[PROMPT] Return the exact lines spanning from the line with "Given: Click magnifier" through the last line of the entries, boundaries included, and no others.

[SUPPLIED MATERIAL]
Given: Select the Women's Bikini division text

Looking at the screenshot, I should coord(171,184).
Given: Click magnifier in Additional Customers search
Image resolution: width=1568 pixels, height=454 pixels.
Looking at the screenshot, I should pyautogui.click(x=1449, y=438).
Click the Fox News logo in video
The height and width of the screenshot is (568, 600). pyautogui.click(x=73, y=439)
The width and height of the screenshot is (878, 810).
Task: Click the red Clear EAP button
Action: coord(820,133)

[TASK ANSWER]
Given: Click magnifier in Additional Customers search
Image resolution: width=1568 pixels, height=454 pixels.
Looking at the screenshot, I should pyautogui.click(x=1449, y=438).
Click the Fox News logo in video
The height and width of the screenshot is (568, 600). pyautogui.click(x=73, y=439)
The width and height of the screenshot is (878, 810).
Task: Click the red Clear EAP button
Action: coord(820,133)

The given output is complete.